5. Extend Identity Governance and Administration (IGA)
Provisioning and governance are two of the most overlooked functions of cloud applications. Administrators spend hours every week managing users within a single cloud application. As organizations grow and become more complex, the task of managing user lifecycles consume IT administrator hours. Connecting cloud applications with an IGA solution offloads the user lifecycle management and frees administrators to focus on other critical work.
Additionally, an IGA solution will remove “zombie” accounts from cloud applications. The overall risk of account takeover is greatly reduced, and the organization will save money when paying per-user fees to a cloud application.
IGA solutions also provide visibility into who has accounts within a cloud application to satisfy security audit requirements. Audit information gives administrators the information necessary to ensure account lists are up to date and compliant with security policies.
The Britive platform provides additional visibility for IGA platforms through sharing cloud application privilege policy configuration and access data accumulated from privileged users interacting with the systems.
6. Feed UEBA/SIEM with privileged and cloud activity
The rise of User and Entity Behavioral Analytics and advanced SIEM engines make integration of cloud application events critical to get a complete picture of user activity and to identify threatening user behavior to which security teams must respond.
A UEBA/SIEM tool will provide the necessary cloud application monitoring while freeing administrators from scanning activity logs from cloud applications.When the UEBA/SIEM solution detects critical events, administrators can respond quickly and take action to protect critical information and infrastructure from breaches.
Britive has enhanced logs and access events that feed UEBA/SIEM solutions. These events accelerate threat detection and identify activities circumventing cloud privilege security.
Over the last decade, we have all struggled with managing identities in the cloud. Single Sign-On and MFA have emerged as strong protection against lost or stolen credentials. However, these technologies by themselves don’t protect organizations against insider threats or the misuse of privileges. On-Premise Privileged Access and Identity Governance solutions continue to struggle extending into the cloud.

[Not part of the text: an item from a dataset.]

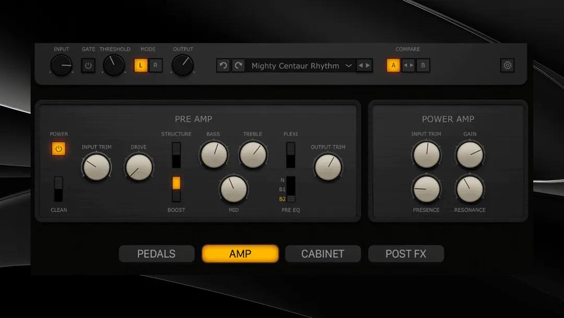This screenshot has width=564, height=318.
Task: Click the Presence knob in Power Amp
Action: tap(426, 189)
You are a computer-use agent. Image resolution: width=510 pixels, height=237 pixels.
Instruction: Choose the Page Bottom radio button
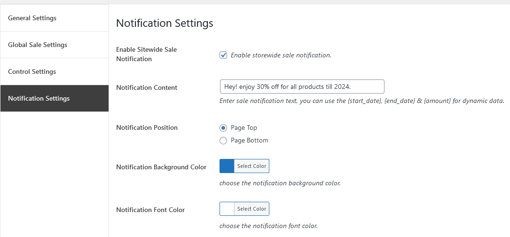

Implementing all six of these best practices provides visibility and control for the cloud without impeding user productivity. Security administrators can easily monitor, review and update access policies to better support the business. Organizations will have a robust set of controls that protect against lost or stolen accounts and reduces the risk of information loss or infrastructure disruption.
Britive provides the platform to grant privileges in real time to users based on access policies. Those privileges are granted automatically within the cloud application for the duration of the activity and are then automatically removed. Moving to Zero Standing Privileges (as recommended by Gartner) reduces organizational risk to privilege abuse and misuse.